- [DATASET EXCERPTS]
-------------------------
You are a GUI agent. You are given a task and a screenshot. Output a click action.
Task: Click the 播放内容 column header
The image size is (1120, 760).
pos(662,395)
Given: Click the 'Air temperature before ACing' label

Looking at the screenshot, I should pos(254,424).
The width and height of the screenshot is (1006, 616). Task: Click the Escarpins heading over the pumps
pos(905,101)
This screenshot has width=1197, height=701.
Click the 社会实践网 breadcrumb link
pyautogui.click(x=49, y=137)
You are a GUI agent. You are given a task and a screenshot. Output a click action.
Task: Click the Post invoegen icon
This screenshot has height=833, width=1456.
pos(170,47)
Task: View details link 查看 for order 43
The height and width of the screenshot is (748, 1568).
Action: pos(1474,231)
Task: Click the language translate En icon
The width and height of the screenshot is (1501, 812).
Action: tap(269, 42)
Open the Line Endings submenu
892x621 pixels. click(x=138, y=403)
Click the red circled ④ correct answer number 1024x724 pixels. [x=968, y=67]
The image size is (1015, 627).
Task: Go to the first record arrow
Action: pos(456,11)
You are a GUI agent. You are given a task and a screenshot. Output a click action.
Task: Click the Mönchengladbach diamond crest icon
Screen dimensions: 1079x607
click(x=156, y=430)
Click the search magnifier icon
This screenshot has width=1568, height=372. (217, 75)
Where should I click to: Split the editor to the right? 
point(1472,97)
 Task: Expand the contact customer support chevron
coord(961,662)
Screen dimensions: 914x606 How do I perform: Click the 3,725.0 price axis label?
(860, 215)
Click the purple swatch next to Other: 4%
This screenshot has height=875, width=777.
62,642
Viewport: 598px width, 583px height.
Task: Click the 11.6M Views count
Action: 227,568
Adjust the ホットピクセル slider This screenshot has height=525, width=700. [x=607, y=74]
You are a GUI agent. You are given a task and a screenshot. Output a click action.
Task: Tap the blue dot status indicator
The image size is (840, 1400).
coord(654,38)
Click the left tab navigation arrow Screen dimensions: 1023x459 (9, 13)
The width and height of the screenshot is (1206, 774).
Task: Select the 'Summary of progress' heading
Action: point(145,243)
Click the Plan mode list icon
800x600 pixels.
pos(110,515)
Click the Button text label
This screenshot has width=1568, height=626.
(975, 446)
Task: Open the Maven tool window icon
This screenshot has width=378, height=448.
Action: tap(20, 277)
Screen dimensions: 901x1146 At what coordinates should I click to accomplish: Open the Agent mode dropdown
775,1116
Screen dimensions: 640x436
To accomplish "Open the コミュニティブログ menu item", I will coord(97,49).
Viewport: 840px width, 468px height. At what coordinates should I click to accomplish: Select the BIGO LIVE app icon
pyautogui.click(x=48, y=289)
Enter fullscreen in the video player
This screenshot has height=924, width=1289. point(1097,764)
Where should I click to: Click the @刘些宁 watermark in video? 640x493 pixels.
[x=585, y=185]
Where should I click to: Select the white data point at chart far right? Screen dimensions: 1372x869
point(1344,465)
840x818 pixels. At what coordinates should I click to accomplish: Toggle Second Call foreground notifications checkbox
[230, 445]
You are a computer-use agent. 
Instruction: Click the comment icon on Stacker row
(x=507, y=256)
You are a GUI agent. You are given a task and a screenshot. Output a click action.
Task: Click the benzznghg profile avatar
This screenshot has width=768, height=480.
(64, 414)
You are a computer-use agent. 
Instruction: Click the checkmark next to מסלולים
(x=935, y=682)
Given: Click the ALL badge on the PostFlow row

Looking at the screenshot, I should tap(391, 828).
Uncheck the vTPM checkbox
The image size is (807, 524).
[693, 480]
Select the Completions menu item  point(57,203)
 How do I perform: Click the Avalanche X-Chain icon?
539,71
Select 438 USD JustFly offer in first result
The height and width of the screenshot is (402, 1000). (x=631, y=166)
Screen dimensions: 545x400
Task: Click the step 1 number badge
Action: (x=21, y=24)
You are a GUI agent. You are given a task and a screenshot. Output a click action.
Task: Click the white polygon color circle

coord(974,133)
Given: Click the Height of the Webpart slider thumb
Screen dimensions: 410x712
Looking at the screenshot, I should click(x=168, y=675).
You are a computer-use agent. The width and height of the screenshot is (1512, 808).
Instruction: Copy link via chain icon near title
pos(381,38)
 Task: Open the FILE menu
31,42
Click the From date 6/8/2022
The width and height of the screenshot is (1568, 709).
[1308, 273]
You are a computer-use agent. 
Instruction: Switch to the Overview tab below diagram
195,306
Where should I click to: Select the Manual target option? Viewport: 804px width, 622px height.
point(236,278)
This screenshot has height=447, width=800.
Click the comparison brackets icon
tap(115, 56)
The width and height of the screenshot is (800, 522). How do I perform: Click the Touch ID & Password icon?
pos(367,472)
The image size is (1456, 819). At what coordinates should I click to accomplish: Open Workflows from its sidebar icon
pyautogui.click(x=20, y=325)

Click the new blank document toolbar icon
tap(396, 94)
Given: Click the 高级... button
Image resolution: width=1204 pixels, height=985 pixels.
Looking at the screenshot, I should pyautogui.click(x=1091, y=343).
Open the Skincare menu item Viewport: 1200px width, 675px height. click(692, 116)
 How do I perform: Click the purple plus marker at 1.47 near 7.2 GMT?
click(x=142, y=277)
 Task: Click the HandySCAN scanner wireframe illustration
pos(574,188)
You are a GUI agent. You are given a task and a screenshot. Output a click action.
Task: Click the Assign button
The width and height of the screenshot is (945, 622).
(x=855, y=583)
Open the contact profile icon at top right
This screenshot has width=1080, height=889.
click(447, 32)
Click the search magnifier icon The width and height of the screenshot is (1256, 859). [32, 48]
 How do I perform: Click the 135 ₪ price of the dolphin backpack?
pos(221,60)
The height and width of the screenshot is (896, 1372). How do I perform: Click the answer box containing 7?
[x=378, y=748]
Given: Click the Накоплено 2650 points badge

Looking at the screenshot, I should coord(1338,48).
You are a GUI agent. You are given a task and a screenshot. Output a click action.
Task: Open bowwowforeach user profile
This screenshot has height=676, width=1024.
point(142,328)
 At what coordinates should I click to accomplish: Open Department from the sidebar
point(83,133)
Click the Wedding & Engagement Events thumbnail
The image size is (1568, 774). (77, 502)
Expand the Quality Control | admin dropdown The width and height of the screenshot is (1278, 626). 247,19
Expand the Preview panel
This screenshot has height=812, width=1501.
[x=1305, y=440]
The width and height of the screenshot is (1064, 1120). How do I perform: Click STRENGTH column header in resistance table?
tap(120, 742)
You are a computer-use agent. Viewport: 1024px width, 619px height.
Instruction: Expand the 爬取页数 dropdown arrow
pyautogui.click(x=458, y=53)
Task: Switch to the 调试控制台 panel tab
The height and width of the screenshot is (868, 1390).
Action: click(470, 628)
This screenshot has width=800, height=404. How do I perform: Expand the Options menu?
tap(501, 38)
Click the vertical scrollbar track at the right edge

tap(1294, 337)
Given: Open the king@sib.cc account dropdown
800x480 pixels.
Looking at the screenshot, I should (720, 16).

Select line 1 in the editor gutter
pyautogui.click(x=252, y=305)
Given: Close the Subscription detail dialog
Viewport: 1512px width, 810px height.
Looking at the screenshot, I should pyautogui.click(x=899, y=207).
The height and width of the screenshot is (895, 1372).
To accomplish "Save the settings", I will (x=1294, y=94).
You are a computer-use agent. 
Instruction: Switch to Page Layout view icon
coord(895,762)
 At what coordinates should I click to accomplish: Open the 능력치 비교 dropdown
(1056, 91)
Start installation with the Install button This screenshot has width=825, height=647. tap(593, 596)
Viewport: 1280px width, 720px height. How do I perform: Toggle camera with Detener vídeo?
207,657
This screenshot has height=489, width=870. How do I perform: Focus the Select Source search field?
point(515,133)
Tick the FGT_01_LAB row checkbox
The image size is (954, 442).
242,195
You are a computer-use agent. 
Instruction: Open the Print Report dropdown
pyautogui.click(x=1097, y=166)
-------------------------
- [AIM OF THE TASK]
Which lines in the data above contain the string "pixels"? Report each of those lines in full.

- [FINAL ANSWER]
892x621 pixels. click(x=138, y=403)
Click the red circled ④ correct answer number 1024x724 pixels. [x=968, y=67]
800x600 pixels.
Where should I click to: Click the @刘些宁 watermark in video? 640x493 pixels.
840x818 pixels. At what coordinates should I click to accomplish: Toggle Second Call foreground notifications checkbox
Image resolution: width=1204 pixels, height=985 pixels.
800x480 pixels.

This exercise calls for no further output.